== SOURCE ==
How Sea Hearts Deal with Fear: Kate Barattini

Photo: Justin Morris ( Follyhood )

Photo: Justin Morris (Follyhood)

Kate Barattini is an artist born and raised in the sweet wetlands of the Southeastern United States. Kate has found herself with the desire to invoke positive emotion through many mediums.  At an early age she worked alongside her career artist mother and is now working on her own body of work. While she is known for her surfing inspired series “Animal Shred” Kate also has her hand in filmmaking as well as an illustrative body of work she most commonly utilizes in graphic design and murals.

Kate’s mindset rests on the notion that life will continue growing and there is absolutely no reason at all to stop making whatever it is her heart wants to create, so long as it incites a kind of joy.

I first came across Kate’s amazing art and rad surfing style on Instagram this year and decided, yep, we need to interview this girl because she epitomizes what it means to be a Sea Heart. The deal was sealed when I learned how much she loves Craig Andersen, her Kane Garden fish, and traveling the world in search of bigger, more powerful waves. Thanks to Kate and Enjoy!

Photo: Felipe Ditadi

Photo: Felipe Ditadi

So Kate,

Tell us a little bit about where you live and where you surf? What’s your homebreak like?

== JOB 1 ==
Write out the Kate Barattini interview from "Photo: Justin Morris (Follyhood)" to "design and murals.", inclusive.
== JOB 2 ==
According to the Kate Barattini interview, what is the name of her surfing-inspired series?
== JOB 3 ==
Carry on with the Kate Barattini interview from the point where it stops.

== DATASET EXTRACT ==

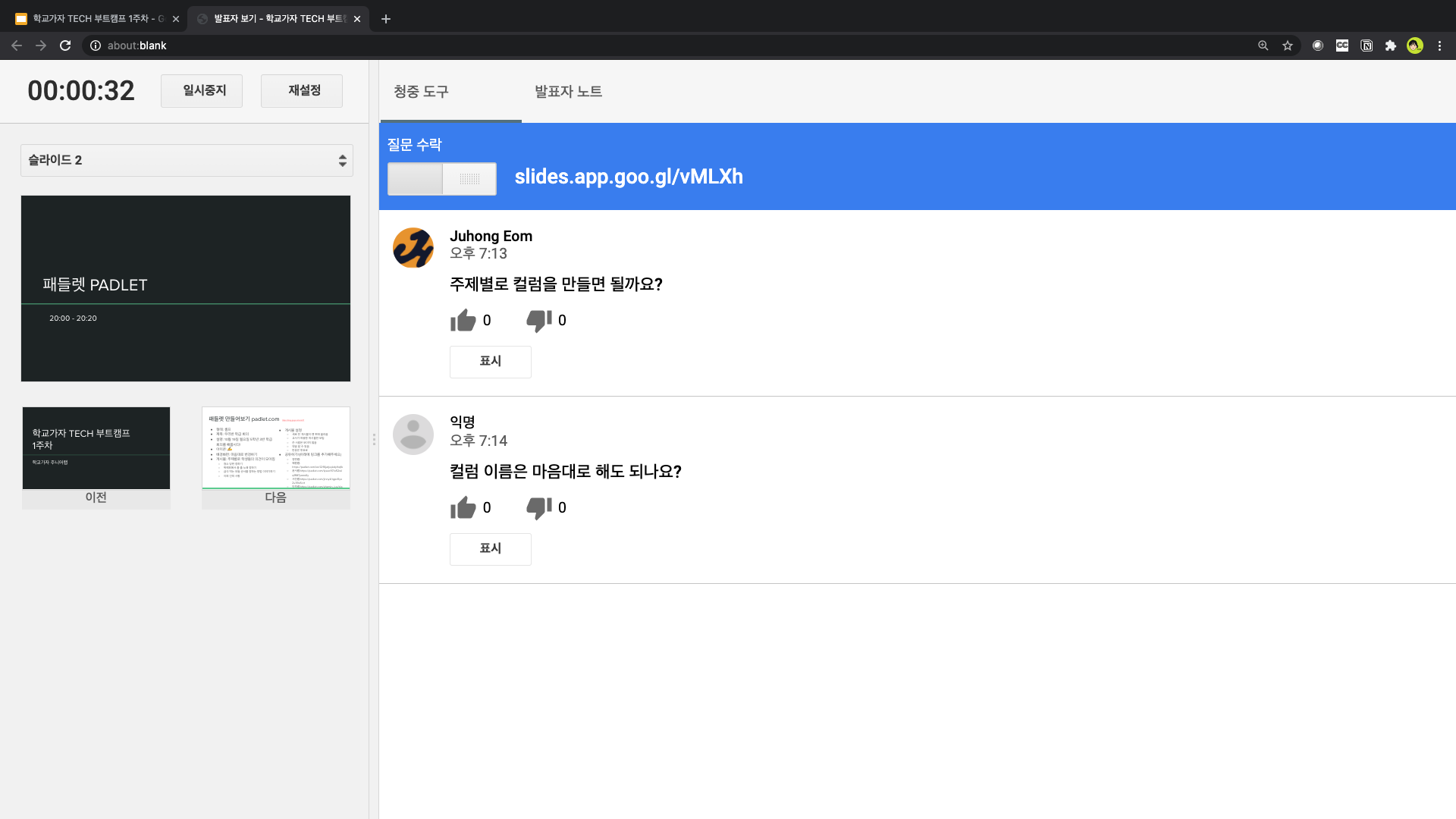Click the bookmark star icon
This screenshot has height=819, width=1456.
coord(1288,46)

== EXPECTED OUTPUT 1 ==
Photo: Justin Morris (Follyhood)

Kate Barattini is an artist born and raised in the sweet wetlands of the Southeastern United States. Kate has found herself with the desire to invoke positive emotion through many mediums.  At an early age she worked alongside her career artist mother and is now working on her own body of work. While she is known for her surfing inspired series “Animal Shred” Kate also has her hand in filmmaking as well as an illustrative body of work she most commonly utilizes in graphic design and murals.

== EXPECTED OUTPUT 2 ==
"Animal Shred"

== EXPECTED OUTPUT 3 ==
I live on the South Carolina coast outside of a beautiful historic city, Charleston. Surrounding the peninsula of Charleston are sea islands protecting the mainland, and protecting those sea islands are barrier islands, where the waves are. The rivers that separate (and connect) these land masses are flush with beautiful salt marshes that are incredibly bio-diverse and worth every deep breath of awe. Thanks to these wetlands the route to the barrier islands to surf is very entertaining and full of notes on everything from the weather to seasonal migrations. Our waves are small for the most part, as most would imagine waves are on the East Coast. However, they are fast and they come in all different shapes and sizes depending on the swell. When its big it is heavy and requires very strong paddling and a quick pop-up. Learning to surf out here grooms a surfer to surf just about any type of wave and I'm grateful to have these waters as my home.


When did you learn to surf?  How long did it take you to transition to riding a shortboard?

I learned to surf when I was 19.  I was a classic, stubborn, young lady and started on a shortboard...it took me an embarrassingly long time to pop-up regularly.  Then I got a fun shape and I saw the light! 

It took me 2 years to transition to a shortboard. I remember buying it on my 21st birthday, a used 5'10" Kane Garden quad fish, I had a slight buzz during the purchase      which made the spending of money a bit easier :) 

Photo: Kate’s Dad

Photo: Kate’s Dad

Tell us about some of the biggest surf you’ve ever experienced. Where was it and how big was it?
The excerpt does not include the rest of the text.